------ Dataset content ------
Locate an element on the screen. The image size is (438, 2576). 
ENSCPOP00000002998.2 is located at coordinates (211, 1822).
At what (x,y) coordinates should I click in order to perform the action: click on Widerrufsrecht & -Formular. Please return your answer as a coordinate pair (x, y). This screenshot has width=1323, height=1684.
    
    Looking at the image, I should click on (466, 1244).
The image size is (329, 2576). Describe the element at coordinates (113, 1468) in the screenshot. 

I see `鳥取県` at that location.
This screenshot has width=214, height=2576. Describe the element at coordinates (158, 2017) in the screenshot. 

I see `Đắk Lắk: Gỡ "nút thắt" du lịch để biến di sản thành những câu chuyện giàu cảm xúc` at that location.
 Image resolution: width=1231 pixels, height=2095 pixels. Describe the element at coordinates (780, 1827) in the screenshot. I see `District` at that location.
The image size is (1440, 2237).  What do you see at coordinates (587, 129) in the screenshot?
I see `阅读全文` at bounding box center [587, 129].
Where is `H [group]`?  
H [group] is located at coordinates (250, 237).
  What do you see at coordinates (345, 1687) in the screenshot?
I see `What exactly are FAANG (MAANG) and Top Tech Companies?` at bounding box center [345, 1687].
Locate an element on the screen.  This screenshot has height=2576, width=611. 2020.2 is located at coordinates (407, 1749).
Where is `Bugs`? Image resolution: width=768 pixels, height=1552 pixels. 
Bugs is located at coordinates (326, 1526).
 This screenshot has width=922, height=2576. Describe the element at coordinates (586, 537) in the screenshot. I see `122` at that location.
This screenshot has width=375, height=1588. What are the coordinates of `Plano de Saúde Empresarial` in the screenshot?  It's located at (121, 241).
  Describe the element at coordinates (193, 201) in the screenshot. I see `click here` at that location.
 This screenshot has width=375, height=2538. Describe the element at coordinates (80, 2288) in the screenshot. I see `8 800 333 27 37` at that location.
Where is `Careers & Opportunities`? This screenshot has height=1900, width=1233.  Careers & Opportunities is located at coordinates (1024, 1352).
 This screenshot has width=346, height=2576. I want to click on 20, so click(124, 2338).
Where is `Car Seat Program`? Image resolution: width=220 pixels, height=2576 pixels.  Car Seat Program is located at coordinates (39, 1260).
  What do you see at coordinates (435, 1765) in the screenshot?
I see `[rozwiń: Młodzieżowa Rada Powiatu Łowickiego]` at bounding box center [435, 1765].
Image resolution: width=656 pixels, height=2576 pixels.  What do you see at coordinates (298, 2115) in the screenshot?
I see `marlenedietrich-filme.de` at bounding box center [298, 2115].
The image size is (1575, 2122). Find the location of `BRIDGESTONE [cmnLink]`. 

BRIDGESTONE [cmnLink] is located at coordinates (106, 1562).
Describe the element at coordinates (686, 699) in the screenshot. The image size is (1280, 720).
------
_Short exercise_
Collect every line of the data that contains the string "BRIDGESTONE". The match is case-sensitive.

_Solution to the problem_
The image size is (1575, 2122). Find the location of `BRIDGESTONE [cmnLink]`. 
BRIDGESTONE [cmnLink] is located at coordinates (106, 1562).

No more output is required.